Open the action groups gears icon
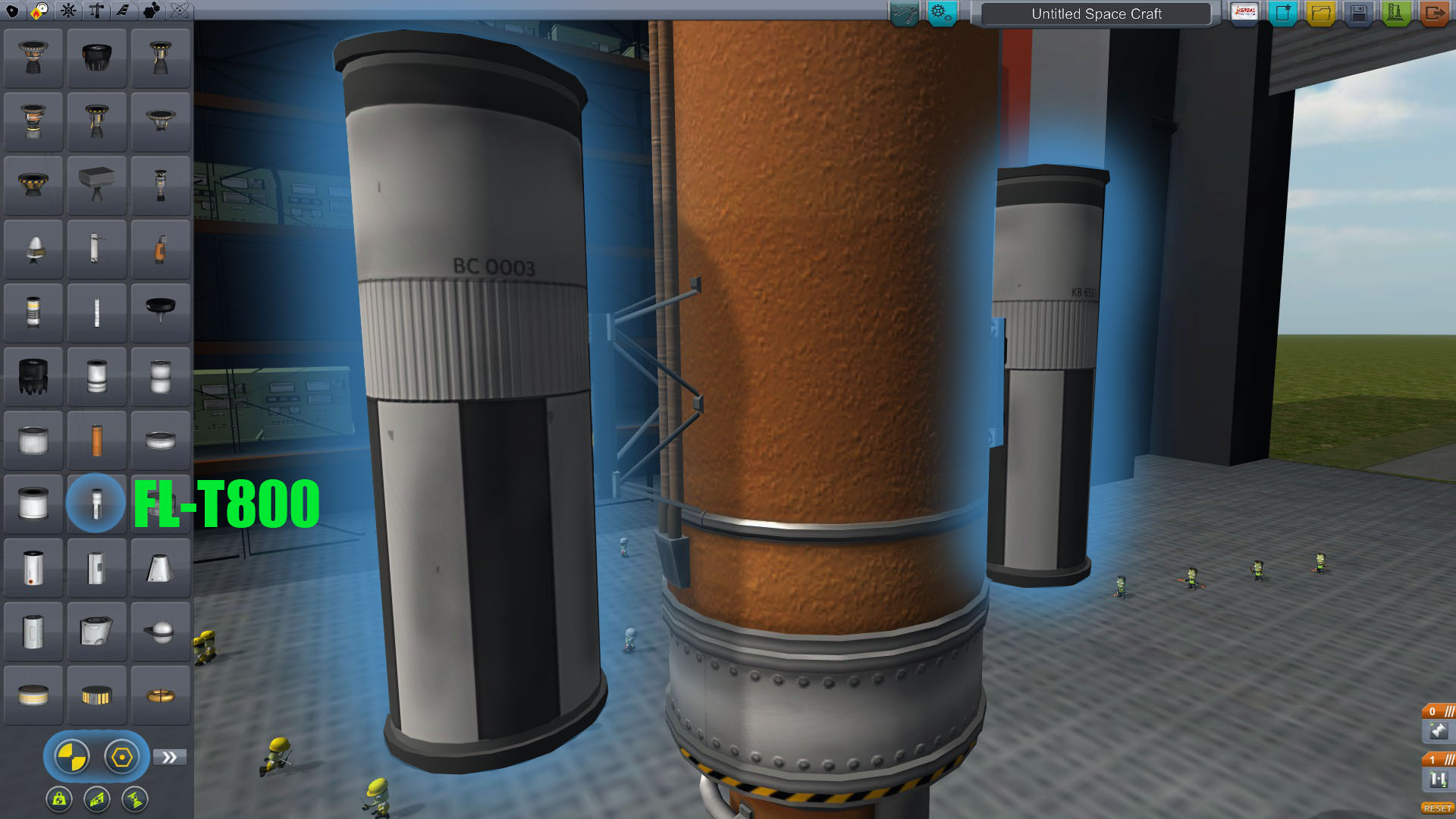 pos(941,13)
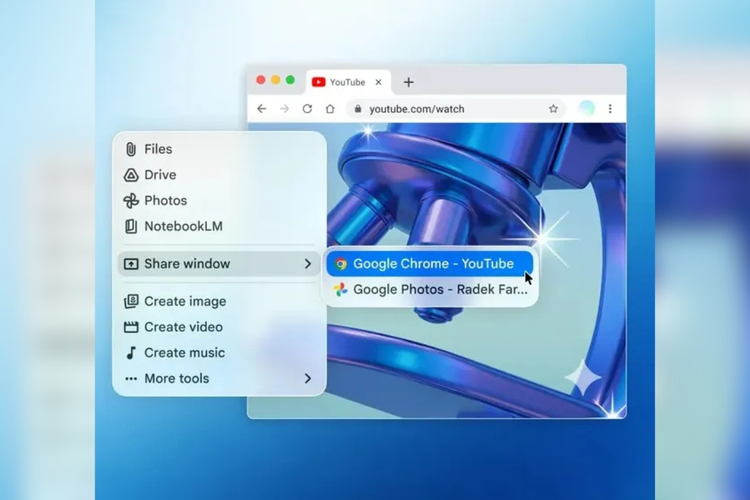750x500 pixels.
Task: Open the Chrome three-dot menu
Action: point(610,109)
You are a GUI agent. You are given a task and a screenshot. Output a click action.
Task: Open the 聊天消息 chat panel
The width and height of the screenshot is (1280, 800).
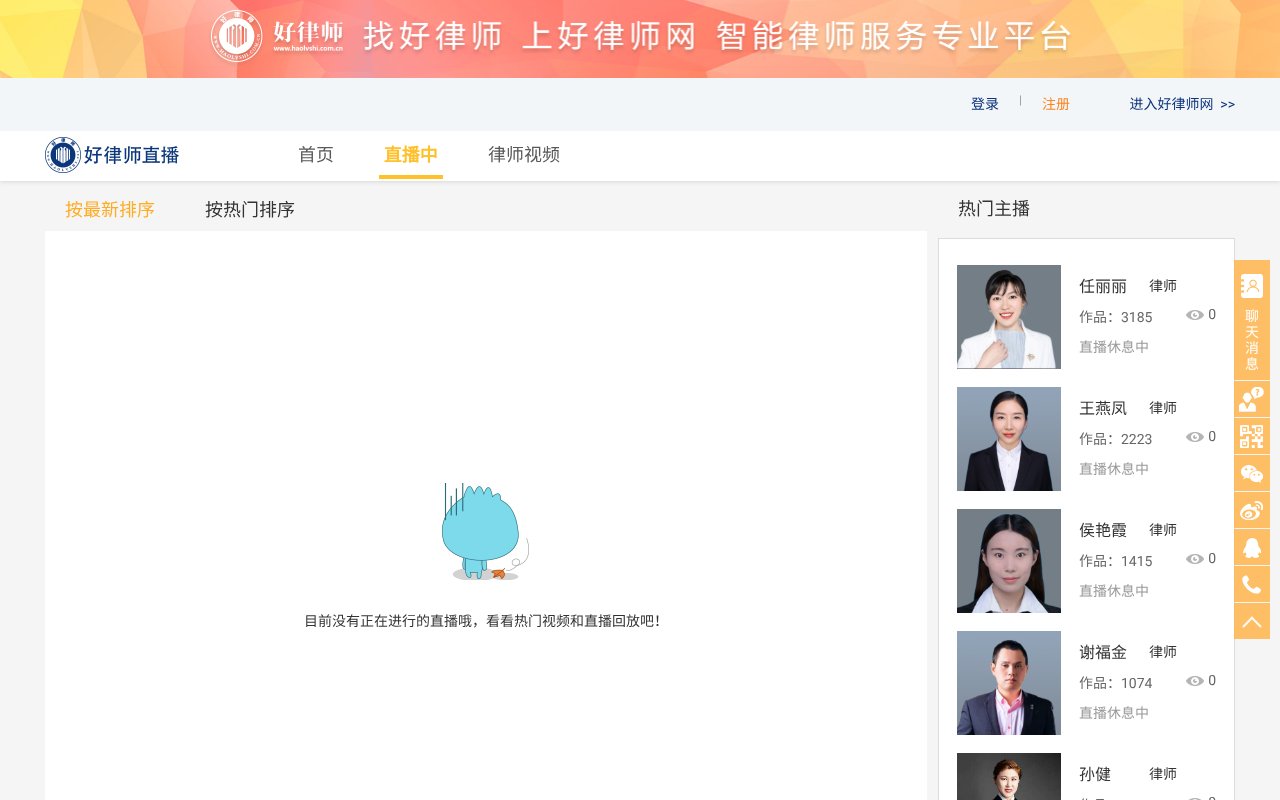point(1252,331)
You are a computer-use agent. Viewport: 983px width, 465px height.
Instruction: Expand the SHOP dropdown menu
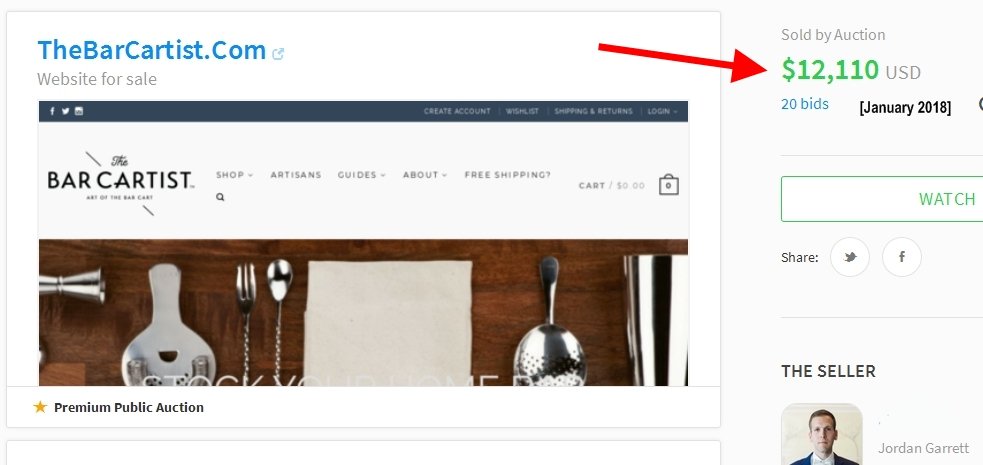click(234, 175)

================================

Objective:
Please go through the entries above and substitute "image" for every "screenshot", leaving everything else unchanged. Leave the pictures out of your answer.

Response for this exercise:
Open the action groups gears icon
 pos(941,13)
750x500 pixels.
Task: Open the Chrome three-dot menu
Action: point(610,109)
You are a GUI agent. You are given a task and a image. Output a click action.
Task: Open the 聊天消息 chat panel
The width and height of the image is (1280, 800).
point(1252,331)
You are a computer-use agent. Viewport: 983px width, 465px height.
Instruction: Expand the SHOP dropdown menu
click(234, 175)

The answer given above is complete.